» **Extracted information**:
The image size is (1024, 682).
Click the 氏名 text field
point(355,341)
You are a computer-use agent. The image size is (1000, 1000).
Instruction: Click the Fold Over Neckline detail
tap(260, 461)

» **Task directions**:
Your answer should be a single number: the count of lines above with the word "image".

» **Output for this task**:
2